Facebook alleges the scheme primarily targeted Russian-language victims. And as in Facebook’s Cambridge Analytica privacy scandal, online quizzes and tests were the hook, in this case with names like “Supertest,” “FQuiz,” “Megatest,” and “Pechenka.”
“In total, Defendants compromised approximately 63,000 browsers used by Facebook users and caused over $75,000 in damages to Facebook,” the company claims in its civil complaint, citing the cost of rooting out the activity.
According to the company the men used aliases, including “Elena Stelmah,” “AmandaPitt,” and “Igor Kolomiiets,” to perpetuate the scheme, which operated from 2016 until October 2018, when Facebook kicked the men off their platform and got their malware banned from browser app stores.

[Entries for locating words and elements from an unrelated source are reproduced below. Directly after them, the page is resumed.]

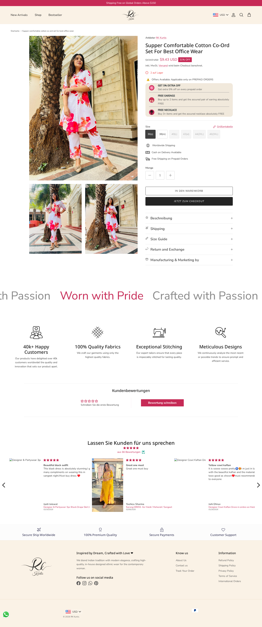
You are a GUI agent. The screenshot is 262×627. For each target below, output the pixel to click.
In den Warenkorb (189, 191)
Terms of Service (228, 576)
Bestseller (55, 15)
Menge (149, 168)
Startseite (15, 30)
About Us (181, 560)
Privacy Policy (226, 571)
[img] (131, 448)
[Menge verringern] (149, 175)
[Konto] (233, 15)
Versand (163, 65)
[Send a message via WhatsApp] (6, 614)
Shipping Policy (227, 565)
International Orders (230, 581)
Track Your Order (185, 571)
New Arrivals (19, 15)
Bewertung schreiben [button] (162, 403)
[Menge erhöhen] (170, 175)
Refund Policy (226, 560)
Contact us (182, 565)
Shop (38, 15)
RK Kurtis (161, 37)
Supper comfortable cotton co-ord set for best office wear (48, 30)
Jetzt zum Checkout (189, 201)
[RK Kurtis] (131, 15)
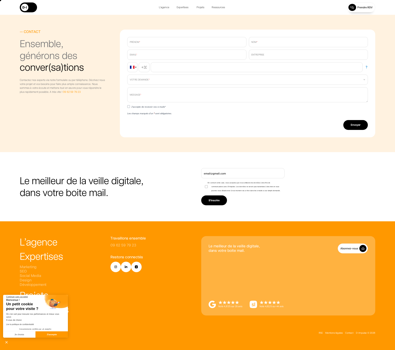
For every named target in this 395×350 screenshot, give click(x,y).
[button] (6, 342)
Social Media (30, 275)
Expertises (41, 256)
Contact (349, 332)
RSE (321, 332)
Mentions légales (334, 332)
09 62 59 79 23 (72, 91)
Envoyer (355, 124)
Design (25, 280)
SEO (23, 271)
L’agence (38, 242)
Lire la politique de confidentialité (20, 324)
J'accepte (52, 334)
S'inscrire (214, 200)
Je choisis (19, 334)
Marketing (28, 267)
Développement (33, 284)
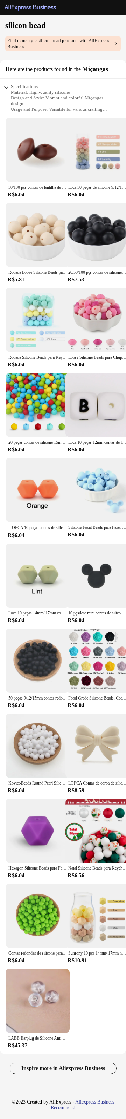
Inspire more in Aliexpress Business (63, 1068)
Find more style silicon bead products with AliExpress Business (58, 43)
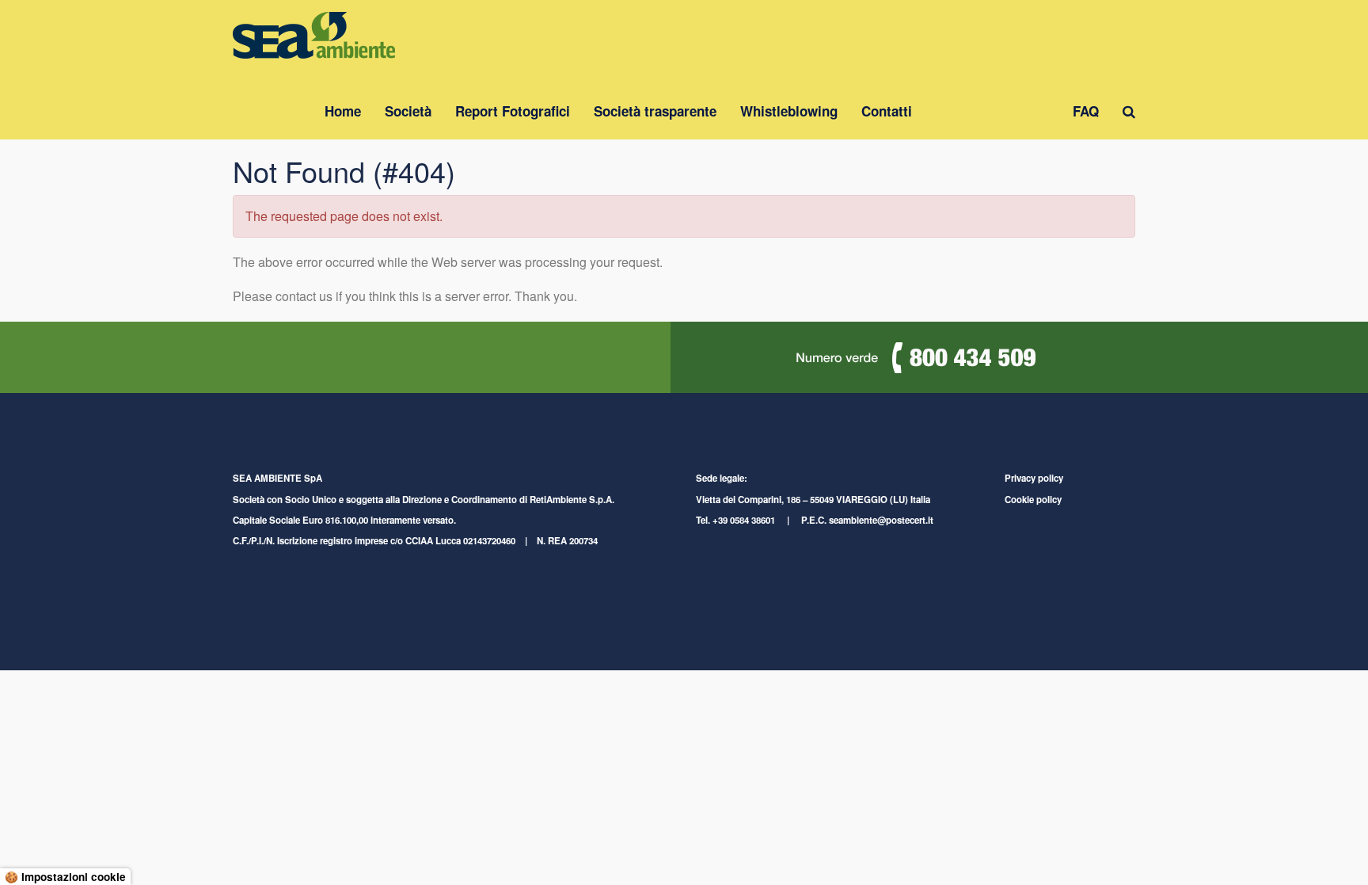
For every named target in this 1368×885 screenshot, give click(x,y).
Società (408, 110)
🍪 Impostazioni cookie (65, 876)
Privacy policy (1034, 478)
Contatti (886, 110)
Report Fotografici (512, 110)
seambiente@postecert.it (881, 520)
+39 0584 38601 (743, 520)
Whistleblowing (789, 110)
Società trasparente (655, 110)
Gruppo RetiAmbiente (992, 110)
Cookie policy (1033, 499)
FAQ (1086, 110)
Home (343, 110)
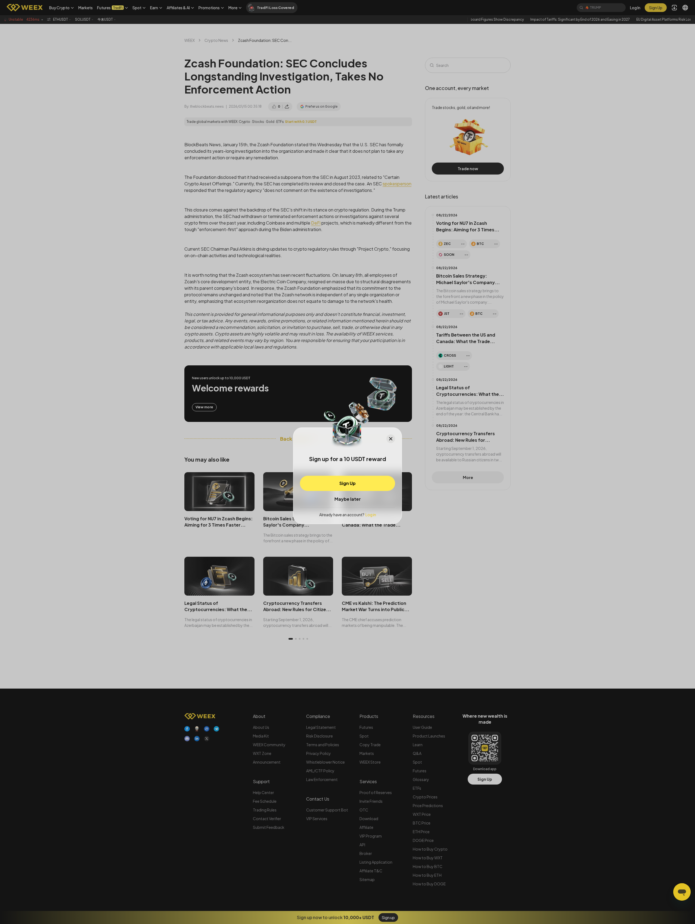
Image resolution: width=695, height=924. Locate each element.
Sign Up (347, 483)
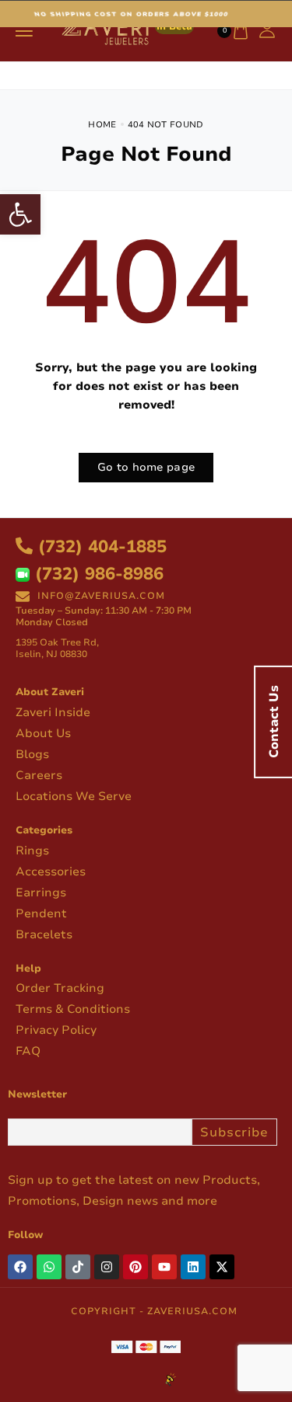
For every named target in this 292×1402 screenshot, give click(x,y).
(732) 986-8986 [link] (97, 574)
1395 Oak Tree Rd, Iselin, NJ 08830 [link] (57, 648)
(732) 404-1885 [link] (100, 546)
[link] (20, 214)
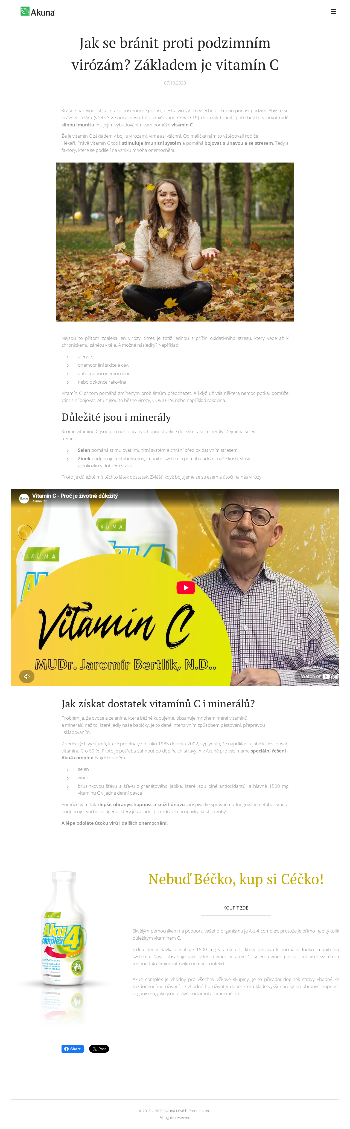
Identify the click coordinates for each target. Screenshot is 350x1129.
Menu (335, 11)
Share (75, 1049)
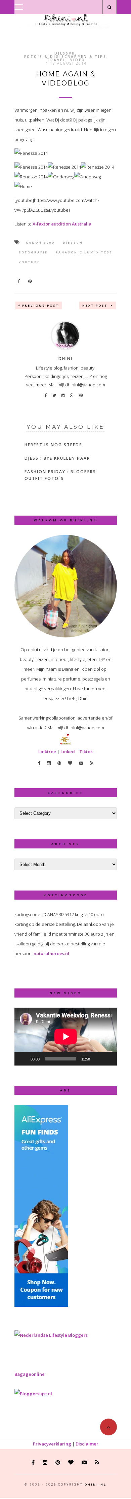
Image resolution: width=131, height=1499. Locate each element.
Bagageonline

In a statement sent after this story posted, the company said: “Today Facebook filed a complaint against two developers based in the Ukraine for violations of our policies and other US laws by operating malicious browser extensions designed to scrape Facebook and other social networking sites. By filing the complaint, we hope to reinforce that this kind of fraudulent activity is not tolerated on our services, and we will act forcefully to protect the integrity of our platform”
On Wednesday, Facebook founder Mark Zuckerberg posted a lengthy manifesto outlining a vision of a more “privacy focused” social media giant.
“I believe we should be working towards a world where people can speak privately and live freely knowing that their information will only be seen by who they want to see it and won't all stick around forever,” he wrote.